You assume it’s going to go on forever.
And then one day, what you thought would never happen to you, happens: You reach a point where you do not want to leave anymore. And so you go home (or wherever home feels like). And you stay.
For years your life was littered with comings and goings. You never had to worry too much about the people you loved or the places you settled into because you knew and they knew that soon enough you would be gone and all of it would cease to be anything but a distant, pleasant memory. And something about that was comforting. It was easy to never invest, to never settle in, to never stay. It absolved you of responsibility and of emotion.

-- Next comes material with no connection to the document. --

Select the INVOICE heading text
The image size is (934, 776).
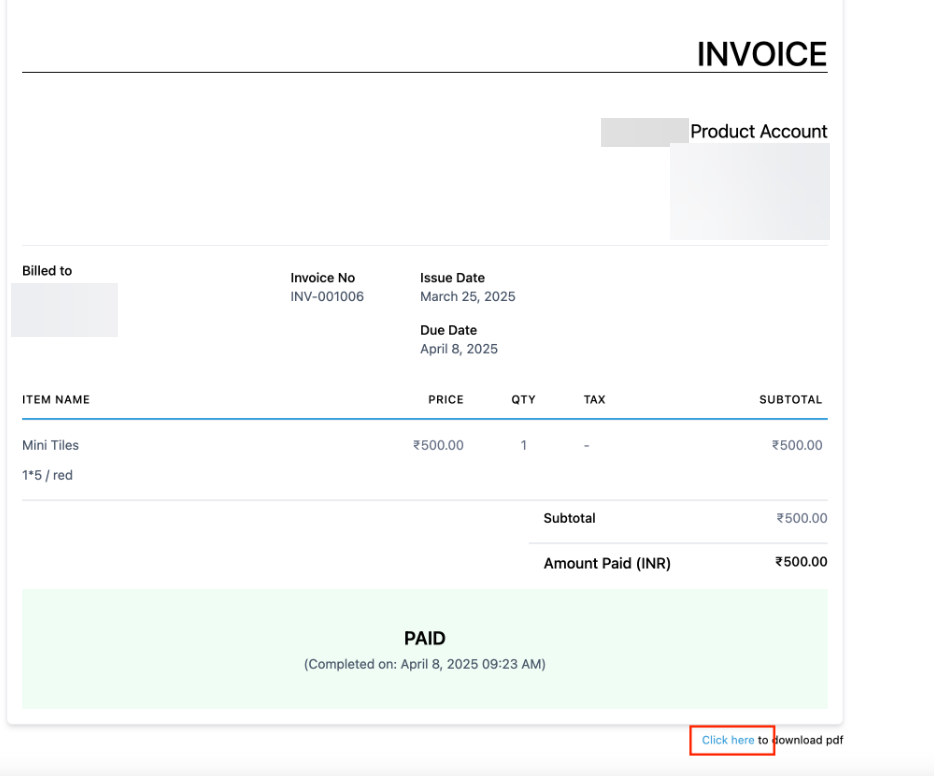[762, 54]
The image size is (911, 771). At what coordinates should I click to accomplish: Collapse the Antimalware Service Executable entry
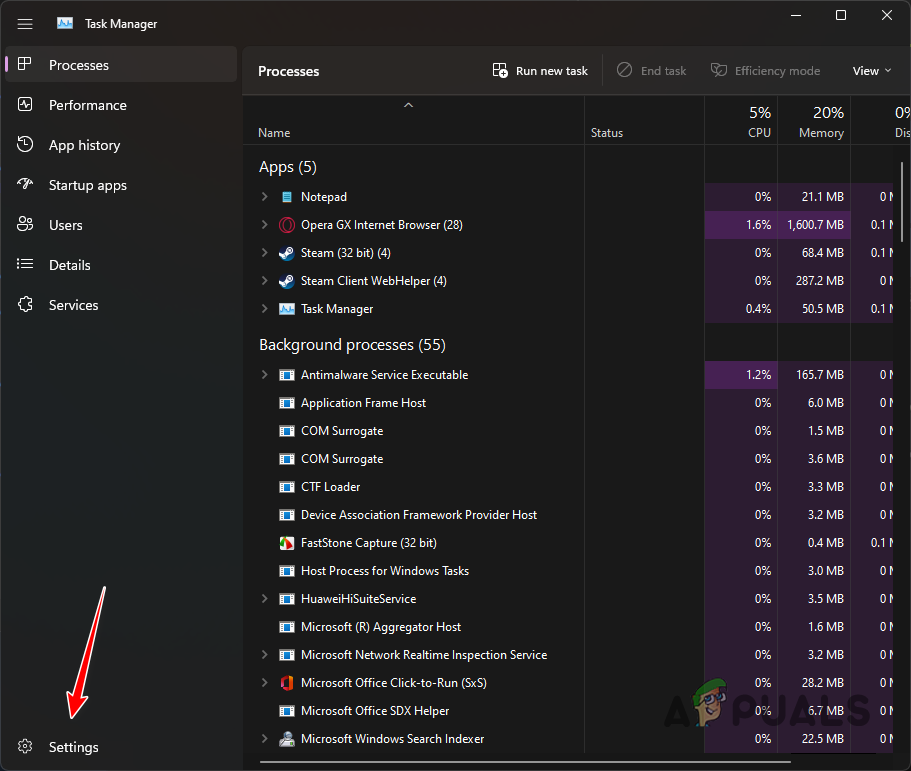[264, 375]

It gave you a ready-made excuse to run away from any situation that didn’t serve you. It was a get-out-of-jail-free card for all of your mistakes.
Constantly travelling is a fantastic way of never facing yourself. You tell yourself that you belong on airplanes, in train compartments, sprawled out across sandy beaches or curled up in tents in the woods. You tell yourself that you belong nowhere and it becomes an easy identity to adopt. You are nowhere and everywhere. You’re nothing and everything. You belong to nobody, you belong to yourself. You are only your own and every time you start to feel like somebody else’s, you leave. Leaving is your thing. It’s what you do. It’s the only thing you ever feel sure of, the only action that makes you feel like yourself.

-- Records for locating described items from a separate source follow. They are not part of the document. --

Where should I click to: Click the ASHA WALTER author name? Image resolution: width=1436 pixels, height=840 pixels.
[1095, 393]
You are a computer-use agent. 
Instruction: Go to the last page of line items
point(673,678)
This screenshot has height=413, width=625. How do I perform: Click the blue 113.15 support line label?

You need to know how to leave because it’s your defense mechanism. You’re not the person who sticks around to figure it out. You are not there come hell or high water. You’re not the person who grows stagnant and sad through repeating the same problems that have plagued you for years. You’re the one who knows when to get out, when to jump ship, when to tumble out of that crashing airplane using a feigned sense of empowerment as a parachute. You’re a skilled crash lander. It’s the only thing you know how to do.
And so, staying is not what comes naturally to you.
All of your years on the road taught you to believe that staying was the easy option and leaving was the brave one. But the more you entrench yourself in one place, the more you realize that it isn’t the easy option at all. There is nothing simple about having nowhere to run. There’s nothing easy about fighting through your battles and accepting the consequences of what you’ve done wrong. There’s nothing straightforward about living with genuine integrity, rather than jumping ship every time your intentions are questioned. Staying grows you in ways that constant movement never could. Staying forces you to face down all the parts of yourself that you would honestly rather run from.
And so what do you do, when you get that urge to flee? What do you do, six months in, when you’re sitting in the same coffee shop you have sat in for the past two hundred days, staring down the same walls you’ve stared down over the past four hundred coffees, nodding politely at the same people you have nodded at and chatted with for the past half of a year since you decided it was time to come home?
What do you do when your mistakes and uncertainties and insecurities start to creep up and settle in around your throat, begging you to open that Internet browser, look up those plane tickets to somewhere, to anywhere, to anyplace but here? What do you do when you feel that urge to run, and yet there’s nowhere left to escape to? When you’ve grown too old to glamorize it, too jaded to idealize it and too self-aware to slap the label of ‘adventurous’ over your constant need to move?
Where do you go when you only want to leave for the sake of leaving itself?
The problem with constantly moving is that after a long enough period of time, you forget who you are when you stay. You forget how to be someone whose entire life isn’t an act of defiance, whose being isn’t hinged upon rebellion, whose entire sense of purpose and presence isn’t simply a show of smoke and mirrors that precedes yet another disappearing act.
Leaving is the easiest thing in the world.
The hard part is learning to stay.
The hard part is cultivating a life that you do not want to escape from at all.